Friday, August 3, 2007

Null semantics in LINQ to SQL

The fun with Orcas Beta2 continues! Other than some incompatibility problems with ComponentArt's AJAX controls (which we're expecting a true fix for any day now), all the big showstoppers have been worked around thus far.

Hit a new snag today- not a showstopper, but a change from B1 behavior for sure. Awhile back, Dinesh was talking about the null impedance mismatch between SQL and C# and how the LINQ to SQL team was proposing handling it. Basically, C# null semantics ruled, so LINQ to SQL was consistent with all the other LINQ types (in other words, null == null). That proposal stuck until Beta2, where it appears they've flip-flopped back to SQL null semantics (null != null, or anything else for that matter). I've started an MSDN forum discussion on it as well.

I can definitely understand both sides of this argument. That said, the change makes life a little harder. The following worked in Beta1 (when the "filter" arg was null, rows where "Name" is null came back):

public IList GetFoos(string filter)
{
var query = from j in jdc.ATable where j.Name == filter select j;

return query.ToList();
}


This query doesn't work in Beta2- since SQL null doesn't equal anything (including null), I get no rows back. The following hack restores the correct behavior in Beta2:

var query = from j in jdc.ATables where filter == null ? j.Name == null : j.Name == filter select j;

This works, but is a little verbose on the C# side (especially when I have lots of potentially null filters on a query), and generates SQL that is also verbose. Instead of generating an IS NULL statement when filter is null, it generates an inline CASE statement in the query. Works, but probably not ideal.

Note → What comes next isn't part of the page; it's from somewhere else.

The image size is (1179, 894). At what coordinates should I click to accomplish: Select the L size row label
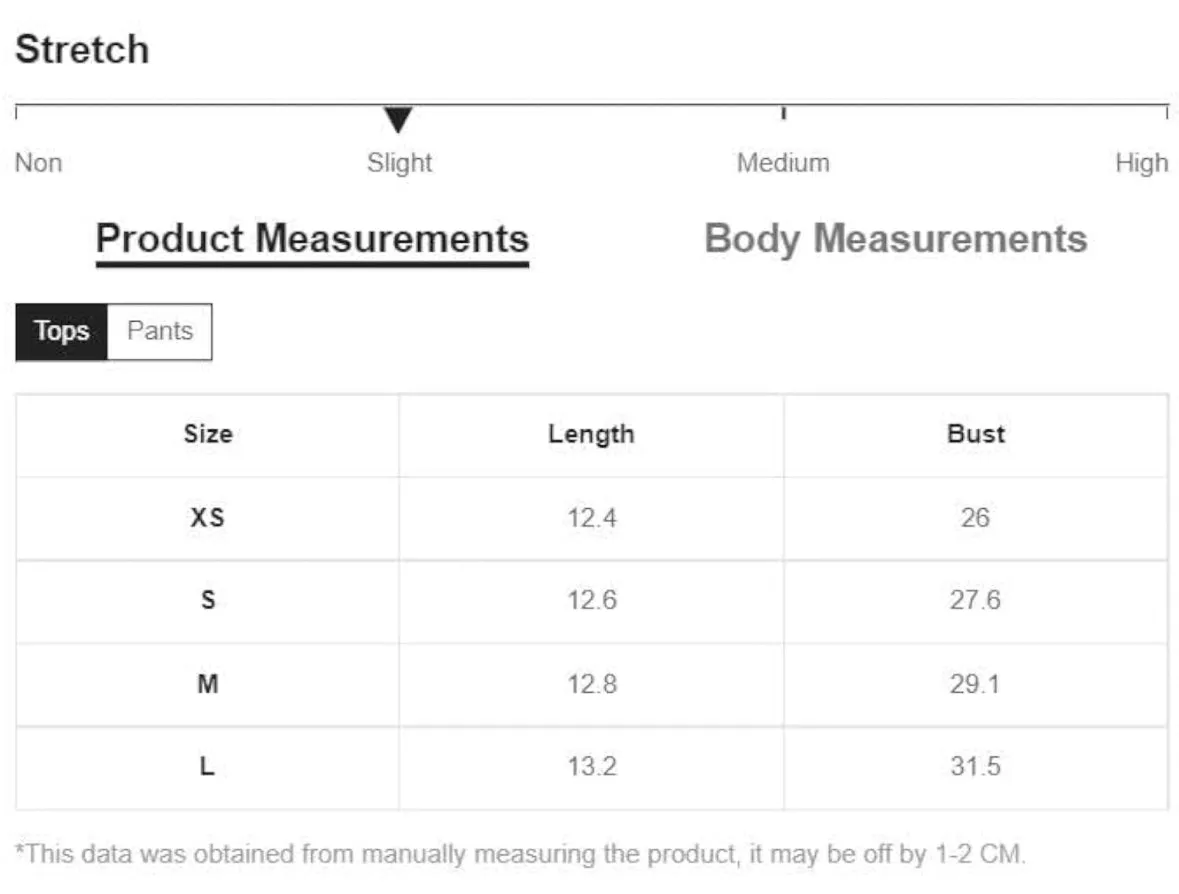208,766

What I'd really like to do is wrap the comparison in a little expression generator that would result in an IS NULL getting generated on the SQL side. Something like:

var query = from j in jdc.ATable where CheckNullCompare(j.Name == filter) select j;

I might try to get to this over the weekend- I'm still not terribly clear on how I'd mix this, since it is sort of a mix of runtime values and expressions. More to come...

2 comments:

Anonymous said...

Hi Matt,

I have a problem with nullable values and LINQ. Take a look at the code below:

var query = from person in db.Persons where person.Name == null
select person;

Here, Person is a class and Name is a string (which can be, of course, null).

This query generates an error:
The member 'Project1.Person.Name' has no supported translation to SQL.

Any ideas?

Thanks.

Matt Davis said...

Usually this happens when your Name field is set up as a property. The SQL generator has to be able to translate everything you do in that prop-get to SQL, and it's not terribly smart in that department, so it usually won't try. If you're trying to build partial class behavior on the Name property, you should find another place to hang it.